25 Mar 20264 min read0 viewsJournal Feed

GIST

Circulation, Ahead of Print. BACKGROUND:Survival after Fontan palliation for single ventricle heart disease has improved substantially, yet the long-term trajectory remains poorly defined.

The Fontan Outcomes Network, a learning health network of 38 congenital heart centers in the United States and Canada, was established to address this gap. We report baseline characteristics and early findings from the first 1121 participants enrolled in this prospective clinical registry.METHODS:We performed a cross-sectional analysis of individuals who had undergone Fontan palliation enrolled in the Fontan Outcomes Network from August 2022 through August 2024.

Demographic, clinical, imaging, procedural, and medication data were analyzed descriptively, overall and by age group (<12, 12 to <18, and ≥18 years).RESULTS:A total of 1121 participants were enrolled (mean age, 16.3±10.2 years; 471 [42%] female). Hypoplastic left heart syndrome (n=431 [38.5%]) and right ventricular–dominant anatomy (n=615 [54.9%]) were the most common primary cardiac diagnoses, especially in younger age groups.

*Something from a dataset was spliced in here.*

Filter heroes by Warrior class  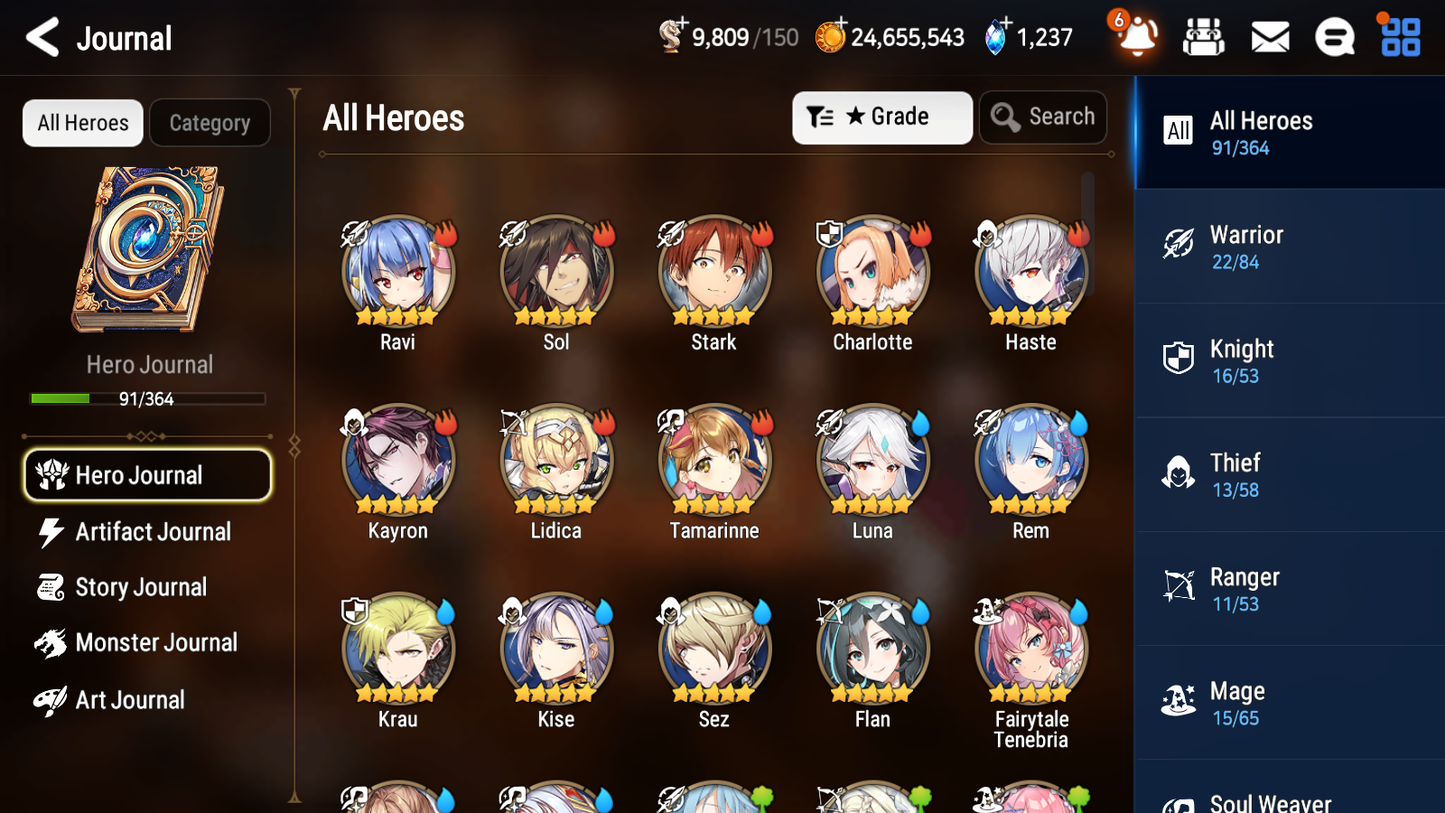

Extracardiac conduit was the most frequent Fontan type (n=749 [66.8%]).

Clinical Editorial

Summary

A regional, multi-center registry framework for Fontan patients: study design and early demographics

Context and purpose

The Fontan Outcomes Network (FON) is a collaborative learning health network spanning 38 congenital heart centers in the United States and Canada.
The project aims to illuminate long-term trajectories after Fontan palliation for single-ventricle heart disease by capturing prospective data across a broad, multicenter cohort.

Cohort and design characteristics

Study type: cross-sectional analysis of individuals who underwent Fontan palliation.
Enrollment window: August 2022 to August 2024.
Population size and participation: 1121 participants enrolled, forming one of the largest prospective, multicenter Fontan data sets reported to date.
Baseline scope: comprehensive collection of demographic, clinical, imaging, procedural, and medication information.
Age stratification: analyses conducted overall and by three age groups—less than 12 years, 12 to less than 18 years, and 18 years or older.

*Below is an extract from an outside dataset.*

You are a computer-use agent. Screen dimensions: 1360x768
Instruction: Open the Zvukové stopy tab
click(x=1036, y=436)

Etiology, anatomy, and Fontan type

Most common primary diagnoses: hypoplastic left heart syndrome (about 38.5%) and right ventricular–dominant anatomy (roughly 54.9%), with distribution skewed toward younger individuals.
Fontan configuration: extracardiac conduit emerged as the predominant Fontan type (approximately 66.8%).

Arrhythmia, thrombosis, and Fontan-related morbidity

Fontan-related adverse events: documented in about 59% of participants, indicating substantial disease burden within this cohort.
Specific events: chylous pleural effusions occurred in roughly 9.6%, Fontan-associated thrombosis in 7.1%, and nonperioperative stroke in 6.5%.
Arrhythmia history: present in 41.3% of patients overall, with prevalence increasing with age.
Acquired comorbidities: identified in 57.5% of participants, including asthma (12%) and sleep apnea (9%), with higher burden in older age groups.

Medication patterns and clinical focus

Antidepressants were prescribed in 11.8% overall, with adult prevalence at 23.6%.

Antithrombotic therapy: use was nearly universal across the cohort.
Other medications: utilization varied by age, featuring beta-blockers, ACE inhibitors, and pulmonary vasodilators to differing extents.
Mental health considerations: anxiety disorders were clinically diagnosed in 34.1% of the population, rising to 48.1% among adults.

Implications and limitations

Significance: the network demonstrates capacity to generate robust, prospective, multi-institutional insights into Fontan circulation and associated care pathways.
Limitations: as a cross-sectional report describing baseline characteristics, causal inferences or long-term outcomes are not provided within this dataset.